Acquired nystagmus

Nystagmus that develops later, generally in adults, is called “acquired nystagmus”. Often acquired nystagmus is a sign of another (underlying) condition such as stroke, multiple sclerosis, brain tumor, the effect of a drug or a head injury. Anything that damages the parts of the brain that control eye movements can result in nystagmus.

How is acquired nystagmus diagnosed?

Acquired nystagmus can be caused by a disease (brain tumor), an accident (head injury), or a neurological problem (side effect of a medication). Hyperventilation, a flashing light in front of one eye, nicotine and even vibrations have been known to cause nystagmus in rare cases.

Acquired nystagmus can be clinically investigated by using a number of non-invasive standard tests, and these include using an eye tracker machine.

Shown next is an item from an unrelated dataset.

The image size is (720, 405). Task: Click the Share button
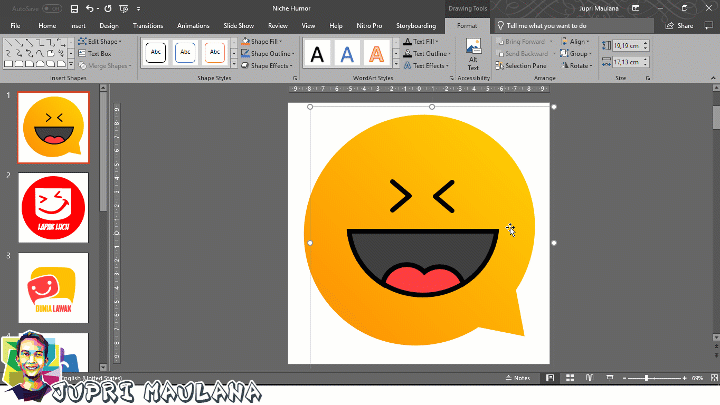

How is acquired nystagmus treated?

The understanding of nystagmus and the treatments for the condition are developing all the time. Those which are available include: botulinum toxin injections; drugs (such as Gabapentin and Memantine reduce the effects of acquired nystagmus in some people although they do have some side effects); and surgery which can move the null point and possibly improve vision.

Various alternative therapies have been tried by people with nystagmus and although there is no scientific evidence that they work, some people say they have led to improved vision or even cured nystagmus in individual cases.

How does acquired nystagmus affect vision?

The main effect of acquired nystagmus is the sense that things are always moving (oscillopsia). Unlike in congenital nystagmus where the brain somehow adapts to the eye movement, giving a generally still image, this is not usually the case with acquired nystagmus.

For this reason acquired nystagmus can sometimes be a more disorienting form of nystagmus than congenital nystagmus.

Can acquired nystagmus be cured?

Unfortunately, a cure has yet to be found for nystagmus in general, however research work is constantly being undertaken to better understand the condition so that an effective treatment can be identified. The main issue is that knowledge is developing rapidly about the underlying problems with the visual system that lead to nystagmus. Correcting problems in the eye without risking what good sight there is presents doctors with an immense problem.

In general, the main way in which doctors can help is to alleviate symptoms and provide information. This includes correcting any other issues, such as short or long sight, astigmatism or squint.